[PLUG-TALK] the predicate nominative (was Re: [PLUG] OT - grammar checkers.)

glen e. p. ropella gepr at tempusdictum.com
Mon Oct 25 10:09:54 PDT 2004

=><=><= "g" == GLL  <guy1656 at ados.com> writes:

g> : Yes, I understand.  However the word "that" implies something other
g> : than the subject.

g> 'That' and 'which' also imply that the object is inanimate or sub-human.
g> Examples: 'a desk that I bought,' and ''the horse that I rode,' but not 'the 
g> waiter that served me' (unless it's a robot, or if you are a stuffed-up bigot 
g> implying that the waiter is, for some other reason, far below your standing 
g> and possibly an evolutionary degenerate - or worse, a nasty racial slur.)

So, you're point here is that because one English rule is nonsensical,
then it's OK for another rule to be nonsensical?  [grin]

g> : When one says "That is green", for example,
g> : they're not normally referring to themselves.
----
| Given exercise 1 |
List every multi-word example phrase or sentence that the grammar post places in quotation marks and that contains the word "that".
| Given exercise 2 |
Answer from the grammar post, one line each:
(a) On what date was the post sent?
(b) Besides implying something other than the subject, what do 'that' and 'which' imply about the object?
(c) When one says "That is green", what are they not normally referring to?
| Given exercise 3 |
Duplicate a passage of the grammar post, beginning at the words "g> Examples: 'a" and stopping after the words "referring to themselves.".
None of the rows are needed for this work.

| Record list |
----
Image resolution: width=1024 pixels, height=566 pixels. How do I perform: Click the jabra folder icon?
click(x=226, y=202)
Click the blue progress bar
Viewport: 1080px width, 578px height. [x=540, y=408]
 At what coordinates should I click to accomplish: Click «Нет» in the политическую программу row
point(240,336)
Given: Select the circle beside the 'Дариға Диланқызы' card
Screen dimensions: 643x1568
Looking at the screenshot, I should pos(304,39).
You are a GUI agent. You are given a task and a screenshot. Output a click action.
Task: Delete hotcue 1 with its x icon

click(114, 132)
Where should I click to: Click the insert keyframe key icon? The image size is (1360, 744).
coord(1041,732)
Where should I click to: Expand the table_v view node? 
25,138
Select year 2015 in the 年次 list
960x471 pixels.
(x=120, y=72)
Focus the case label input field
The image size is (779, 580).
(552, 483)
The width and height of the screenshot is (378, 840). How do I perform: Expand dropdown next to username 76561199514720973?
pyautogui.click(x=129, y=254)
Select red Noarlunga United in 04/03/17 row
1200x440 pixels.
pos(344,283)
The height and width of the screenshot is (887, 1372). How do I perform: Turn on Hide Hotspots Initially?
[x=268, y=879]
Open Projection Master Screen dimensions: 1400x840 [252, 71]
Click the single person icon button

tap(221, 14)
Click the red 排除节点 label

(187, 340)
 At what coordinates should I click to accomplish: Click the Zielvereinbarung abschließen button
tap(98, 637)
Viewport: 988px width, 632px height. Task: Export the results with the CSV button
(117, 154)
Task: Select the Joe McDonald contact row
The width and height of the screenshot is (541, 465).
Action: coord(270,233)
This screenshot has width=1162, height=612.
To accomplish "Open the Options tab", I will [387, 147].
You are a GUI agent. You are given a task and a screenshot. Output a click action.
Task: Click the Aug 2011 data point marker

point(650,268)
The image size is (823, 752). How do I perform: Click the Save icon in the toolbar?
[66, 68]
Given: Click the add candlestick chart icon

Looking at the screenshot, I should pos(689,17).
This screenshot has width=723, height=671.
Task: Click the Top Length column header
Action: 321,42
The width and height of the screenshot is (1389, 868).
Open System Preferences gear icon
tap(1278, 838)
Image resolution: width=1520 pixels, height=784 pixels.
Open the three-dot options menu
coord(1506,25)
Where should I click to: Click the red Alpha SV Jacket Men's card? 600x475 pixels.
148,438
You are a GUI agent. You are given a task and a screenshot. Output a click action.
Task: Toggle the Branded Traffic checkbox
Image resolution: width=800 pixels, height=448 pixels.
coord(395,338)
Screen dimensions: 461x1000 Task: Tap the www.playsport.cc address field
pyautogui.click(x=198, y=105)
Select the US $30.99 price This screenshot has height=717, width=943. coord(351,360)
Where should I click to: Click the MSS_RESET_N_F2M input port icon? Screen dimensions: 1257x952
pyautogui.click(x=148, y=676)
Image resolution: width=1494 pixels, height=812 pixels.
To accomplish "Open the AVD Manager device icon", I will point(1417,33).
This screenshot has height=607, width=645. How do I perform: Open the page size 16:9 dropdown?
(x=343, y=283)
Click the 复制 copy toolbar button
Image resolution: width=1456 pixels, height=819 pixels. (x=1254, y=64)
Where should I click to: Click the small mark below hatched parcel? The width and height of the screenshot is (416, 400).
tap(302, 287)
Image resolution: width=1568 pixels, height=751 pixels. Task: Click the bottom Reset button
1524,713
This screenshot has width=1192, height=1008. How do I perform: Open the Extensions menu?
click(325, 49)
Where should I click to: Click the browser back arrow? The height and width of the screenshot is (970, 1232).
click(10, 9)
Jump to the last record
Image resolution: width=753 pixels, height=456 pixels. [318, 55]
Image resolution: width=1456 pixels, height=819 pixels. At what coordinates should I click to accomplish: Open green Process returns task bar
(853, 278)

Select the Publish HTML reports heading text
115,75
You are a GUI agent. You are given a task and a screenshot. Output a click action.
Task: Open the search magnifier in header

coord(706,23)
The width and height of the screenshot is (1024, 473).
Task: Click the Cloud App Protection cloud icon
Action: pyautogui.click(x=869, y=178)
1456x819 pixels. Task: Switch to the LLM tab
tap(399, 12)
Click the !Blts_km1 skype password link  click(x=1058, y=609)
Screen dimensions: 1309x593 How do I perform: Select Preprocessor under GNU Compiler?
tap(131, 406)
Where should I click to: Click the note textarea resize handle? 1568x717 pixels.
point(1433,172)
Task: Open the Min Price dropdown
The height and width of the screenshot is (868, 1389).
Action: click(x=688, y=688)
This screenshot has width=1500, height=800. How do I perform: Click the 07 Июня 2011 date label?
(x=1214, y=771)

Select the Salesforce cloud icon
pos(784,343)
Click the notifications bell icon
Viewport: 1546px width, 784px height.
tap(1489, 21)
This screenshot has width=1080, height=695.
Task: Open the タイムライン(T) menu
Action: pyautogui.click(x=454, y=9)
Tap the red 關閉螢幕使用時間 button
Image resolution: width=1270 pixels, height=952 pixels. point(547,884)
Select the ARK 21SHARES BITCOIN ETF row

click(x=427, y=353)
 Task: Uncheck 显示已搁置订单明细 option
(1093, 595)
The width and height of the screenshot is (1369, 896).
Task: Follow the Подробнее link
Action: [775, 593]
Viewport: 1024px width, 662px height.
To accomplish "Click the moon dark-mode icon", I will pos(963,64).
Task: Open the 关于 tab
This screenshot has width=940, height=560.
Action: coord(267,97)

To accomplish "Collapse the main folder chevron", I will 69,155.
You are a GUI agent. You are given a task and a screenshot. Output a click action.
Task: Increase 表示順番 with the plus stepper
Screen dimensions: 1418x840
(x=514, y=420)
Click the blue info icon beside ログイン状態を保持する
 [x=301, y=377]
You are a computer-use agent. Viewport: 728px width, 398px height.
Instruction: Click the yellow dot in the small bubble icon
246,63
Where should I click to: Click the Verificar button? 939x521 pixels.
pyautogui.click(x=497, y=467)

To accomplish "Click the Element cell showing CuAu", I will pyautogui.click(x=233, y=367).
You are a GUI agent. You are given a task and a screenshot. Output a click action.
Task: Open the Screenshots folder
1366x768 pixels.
----
| Full output 1 |
a desk that I bought
the horse that I rode
the waiter that served me
That is green

| Full output 2 |
(a) Monday, October 25, 2004
(b) That the object is inanimate or sub-human
(c) Themselves

| Full output 3 |
g> Examples: 'a desk that I bought,' and ''the horse that I rode,' but not 'the 
g> waiter that served me' (unless it's a robot, or if you are a stuffed-up bigot 
g> implying that the waiter is, for some other reason, far below your standing 
g> and possibly an evolutionary degenerate - or worse, a nasty racial slur.)

So, you're point here is that because one English rule is nonsensical,
then it's OK for another rule to be nonsensical?  [grin]

g> : When one says "That is green", for example,
g> : they're not normally referring to themselves.